I also do psychological research that involves perceptions and strategies. People think about and interact with technology using widely varied strategies and mental models. Based on their information processing style, strategies, and mental models, people need different interfaces to make sense of information. Think multiple intelligences. For instance, some people need to SEE files to remember them, whereas others can tuck them away in folders and simply remember that the folders or the categories they represent exist.

Think of a physical desk. Some people organize a desk by piling stuff on it, some by filing everything away and having a minimum of stuff on the surface, some by sorting stuff into pigeonholes, and so on. The desk provides a work surface, but doesn’t require the user to use it in a certain way. A desk that REQUIRED piling, or filing, or pigeonholing, or handing everything to a secretary for them to deal with, would suck for every user that didn’t use that exact working style. And also for users that DID use that style most of the time, but occasionally need to do something else.

Computer interfaces need to be like the desk, and provide a variety of interaction options, EACH of which is simple, comprehensible, and easy to use. I think we’re a few years away from that, though… :wink:

While i have read “about face” and completely understand that hdd’s are a hack and not part of the best implementation for a computer i tend to disagree with the “hide it from users” paradigm, of course some information should be hidden but the file system is very simple to understand, most 10 year old children have an understanding of how it works. What’s needed until the current file system is replaced is better training, i have found many people who work in an office eight hours a day have no concept of what a file or folder is but a few hours training would explain it adequately and if a user is unable to understand such a simple concept after that they have no business being anywhere near a computer in the first place.

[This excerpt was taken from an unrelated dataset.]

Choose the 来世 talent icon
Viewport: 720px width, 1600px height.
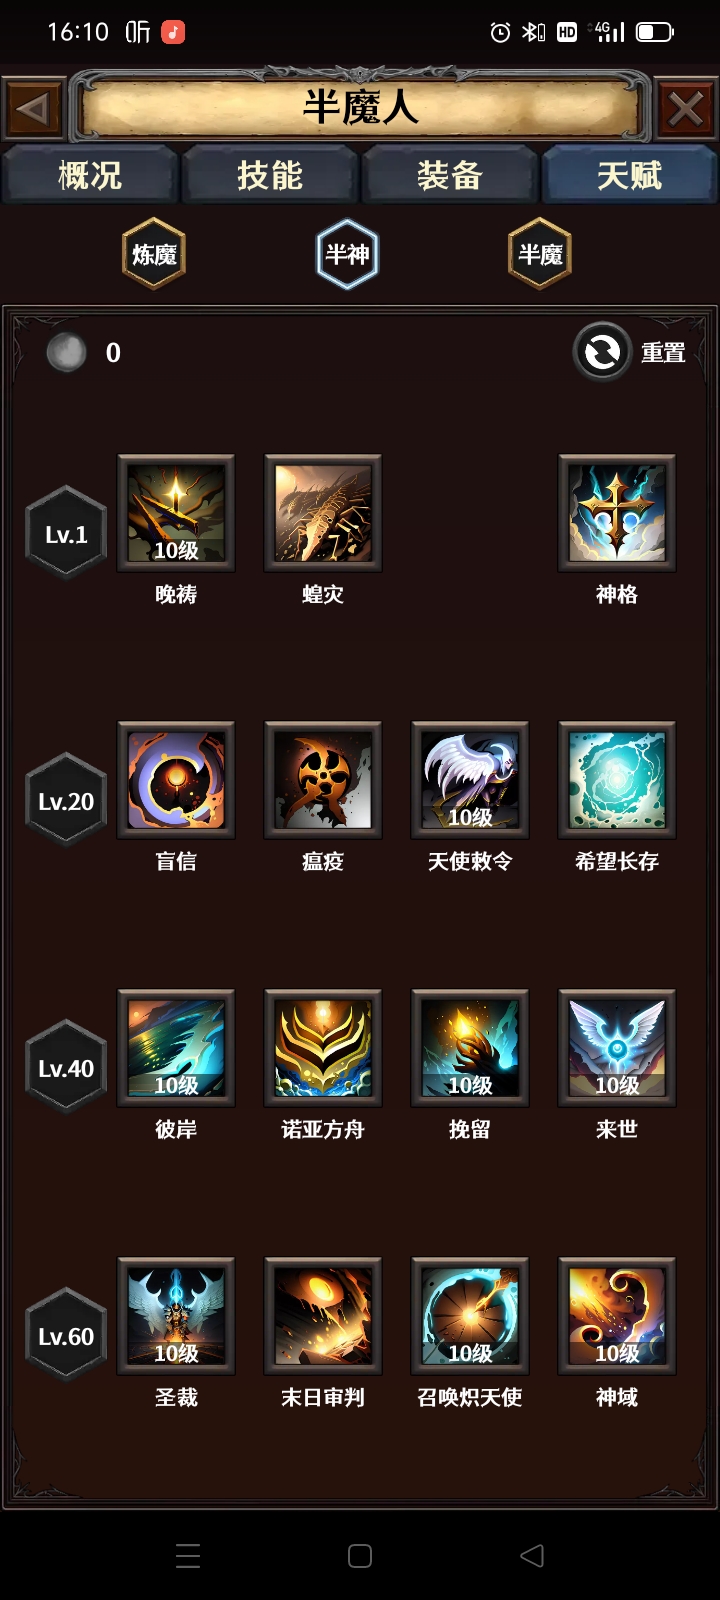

I mean really it’s not rocket science, files go in folders which you can make rename and delete and when you open something you are opening a copy and it is a copy till you save it. is it really worth catering to people who can’t understand this.

The problem is not with the file system but with the users. Unfortunately, many users simply do not spend adequate time learning how to navigate and utilize the file system. I don’t think we should compensate for thier shortcoming(s). A file system definately has its place on the personal computer, whether it be the current model (which is somewhat old) or a new design. How much an application wants to abstract the file system is an individual/team choice. Certainly, most users have no concept to what it is. Searchable content has always been a problem which some companies are attempting to solve with products that abstract out the file system.

Most people just surf the web and do email, in those cases, I think an appliance without a file system or a hybrid system would be a better choice (not a PC) for them, but we shove computers packed with bloatware down thier throat at Circuit City, Best Buy, etc. A simpler device would serve the masses in a better capacity.

Hierarchical data in many folders is faster to find than just loads of linear data in one folder. This is logical and it is commonly used in search algorithms. One problem I have come across is when I have lots of files, versions, updates and patches, scripts, config-files, scrap folders, work folders and so on for ever. Then I do not remember what was the hierarchical ordering system I was using and how was it applied to folder structures and files. Also I am not sure, if this structure is applied into all parts of my folder structures. From time to time I find better ways to organize files, but there are lots of previous files and their copies. Now, I could write up the organization method. Then when I change it, I would have to manually restructure all my folders and files. Maybe future operating systems could help me in that work so that it keeps record of the organizing algorithm that I have created. The OS could also apply it to the folders on command when I change the algorithm. Also the file system should be able to be locked according to MyFolderPlan v 3.4 so that the folders stay clean and organized.